EL INFIERNO PURGATORIAL

 EL INFIERNO PURGATORIAL

La invención del purgatorio como estacionamiento de las almas después de la muerte hasta el evento del juicio final tiene implicaciones que deben ser analizadas. La primera es que, en medio de una sociedad injusta y mística como la de la Edad Media en Europa, cuando la iglesia perdió credibilidad, el purgatorio trajo la responsabilidad individual por su propia salvación. En medio de las injusticias, la promiscuidad y la corrupción prevalecientes en todas las esferas de la vida, era auspicioso responsabilizar a las personas por una vida ética. Cualquiera que no actuara correctamente sería condenado.

La segunda es que esta invención se basa en la teología de la justicia retributiva, donde los actos humanos son recompensados ​​con favores y bendiciones o castigos. La gracia de Dios pasa a lo largo. Vá directo al cielo quien fue perfecto. Como nadie lo es, todos van al purgatorio, donde permanecerán más o menos tiempo según la categorización de los pecados.

Aquí entra el tercer elemento: los pecados se jerarquizan entre veniales y mortales, entre pecados pequeños y grandes.

La cuarta es que, además de que la persona es responsable de vivir bien para tener un purgatorio ligero, también es responsable de aquellos que ya han muerto y deben procurar que se acorte su sufrimiento en el purgatorio, a través de misas rezadas en intención de sus almas. Con esto se crea un lazo de miedo y terror que lleva al “fiel” a ser un buen “cristiano” (lo que significa sobre todo ir a la misa con regularidad) y aún orar y hacer orar por los seres queridos que han muerto. Aunque existe una posición papal que establece que la misa debe ser gratuita, existe una práctica generalizada de que debe ofrecerse a la iglesia.

Hay la celebración de la misa del séptimo día, para que el difunto pueda ser recibido en el cielo.
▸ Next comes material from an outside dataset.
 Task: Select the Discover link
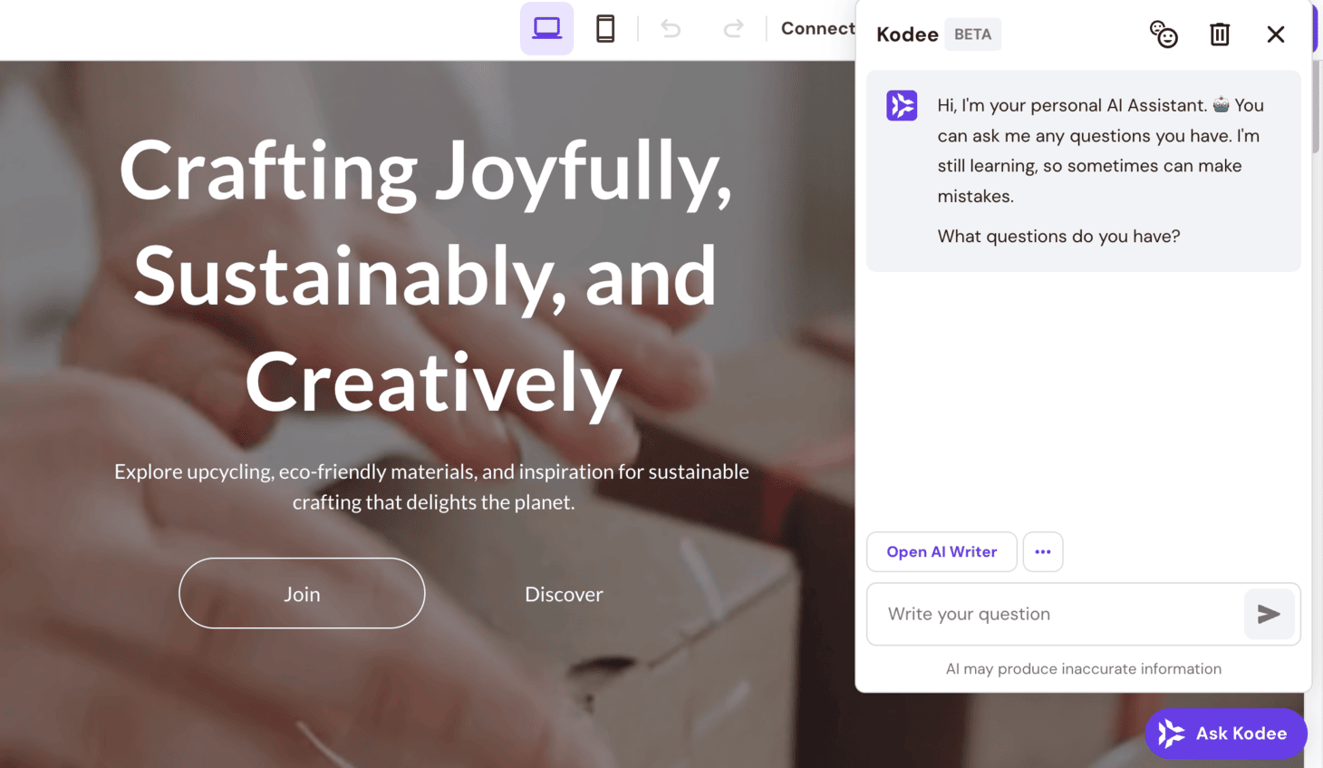(x=563, y=593)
A pesar de esto, nadie está seguro de que, a pesar de la misa, escapó del purgatorio. Es la eterna incertidumbre.

El dilema humano es doble: salvarse y aún tener que asegurarse de que los antepasados ​​también se salven.

El paralelo actual es la doctrina que predica la “caída en desgracia”, que la persona se salvará dependiendo de dónde esté o qué esté haciendo en el momento de la muerte (si está en el club, irá al infierno, aunque sea un “creyente”), si era activo en la iglesia o fuera, etc.